Minnesota Court of Appeals Reins In City of Minneapolis
[NOTE: this post originally appeared on The Vanilla Shell on January 25, 2011]
Ask any landlord within the City of Minneapolis what it’s like to do business there and you’re likely to get at least one story about a fight with the City over a property. Having dealt with City officials on occasion, I can tell you that they are not the easiest to deal with when it comes to my landlord clients.
The City of Minneapolis wants affordable housing for its citizens; that point is not disputed. How it achieves this goal, however, is often questioned. That’s because the City of Minneapolis isn’t all that keen on having an abundance of homes serving as rental properties.
The City is not altogether unreasonable in its view. One or two problem property owners having control over a large inventory of properties can pose problems (lack of maintenance, problem tenants, etc.). However, the great majority of landlords I know who own properties in Minneapolis are doing their best to be law abiding, good landlords.
Still, we often see governments legislate based upon a few select instances, and the City of Minneapolis is no different. Last year, the City imposed a “rental conversion fee” which mandated an additional $1,000.00 penalty from a landlord seeking to convert a single family property to non-homestead. The City Council President even went on a local real estate radio show and confirmed that the fee was in fact intended to discourage rentals within the City of Minneapolis.
Simply put, landlords often encounter stiff opposition from the City and I’ve often heard complaints about “getting the runaround” when seeking relief from the City. It seems like the only time when the City moves rapidly in relation to rental housing is when it is keen on demolishing a home.
That was exactly the situation in a case decided by the Minnesota Court of Appeals in December 2010. In the case of Khan v. Minneapolis City Council, the Court determined that the City had acted arbitrarily in ordering the demolition of a building without a proper finding that it constituted a “nuisance” under the Minneapolis Code of Ordinances (“MCO”).
In Khan, the City initially made a finding that a property owned by Mahmood Khan was, in fact, a nuisance, and ordered its demolition. Mr. Khan subsequently appealed the decision and an agreement was reached giving him a period of time to perform a set of repairs as specified within the agreement. At the conclusion of the time period, Mr. Khan had completed, in his opinion, “90-95%” of the work. Still, the City objected to the quality of the repairs and the items yet to be completed and lifted its stay of the previously entered demolition order.

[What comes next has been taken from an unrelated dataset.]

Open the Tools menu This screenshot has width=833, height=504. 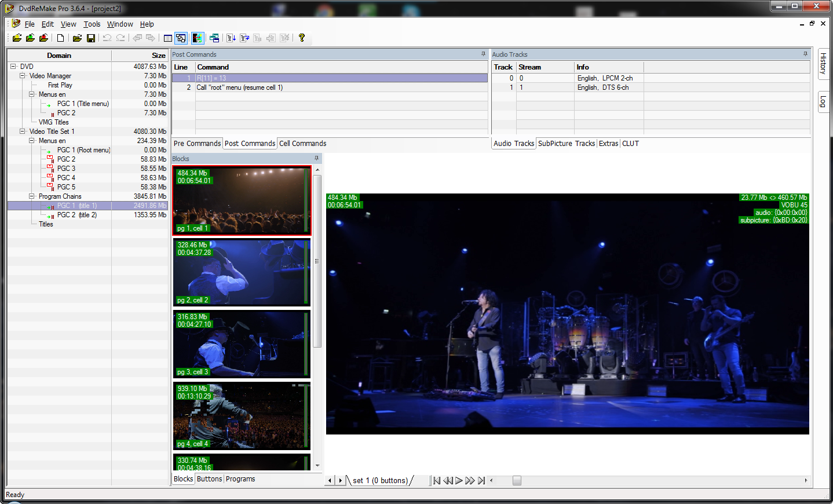[92, 24]
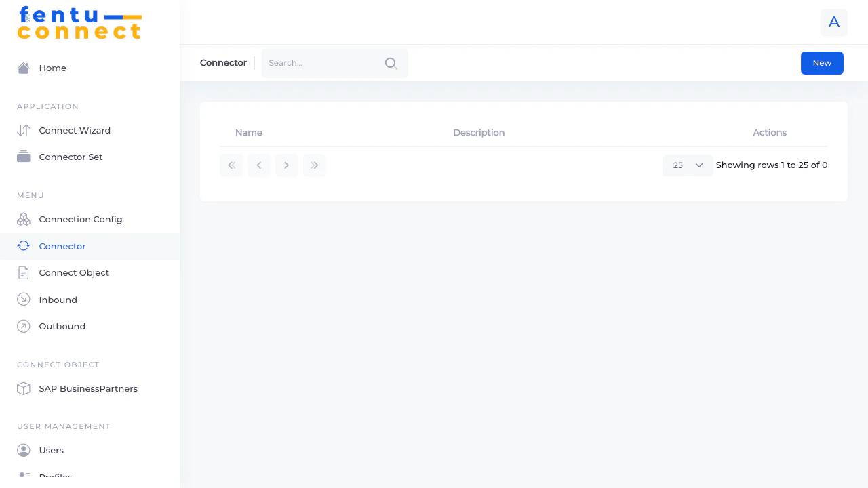The image size is (868, 488).
Task: Click the Inbound arrow icon
Action: [23, 299]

Mr. Khan, however, did not throw in the towel. Instead, he appealed the decision to the Minnesota Court of Appeals (NOTE: since the City Council’s decision is quasi-judicial in nature, an appeal can be made to the Court of Appeals directly instead of resorting to a District Court lawsuit). The Court of Appeals found that the proper procedure following the alleged non-performance of the rehabilitation agreement was for the City to make a renewed finding that the property still constituted a nuisance based upon the test set forth in the MCO.
The Khan decision isn’t earth shattering, but it does give small landlords hope that they have a means of redress against the City of Minneapolis’ frequent heavy-handedness in dealing with their properties.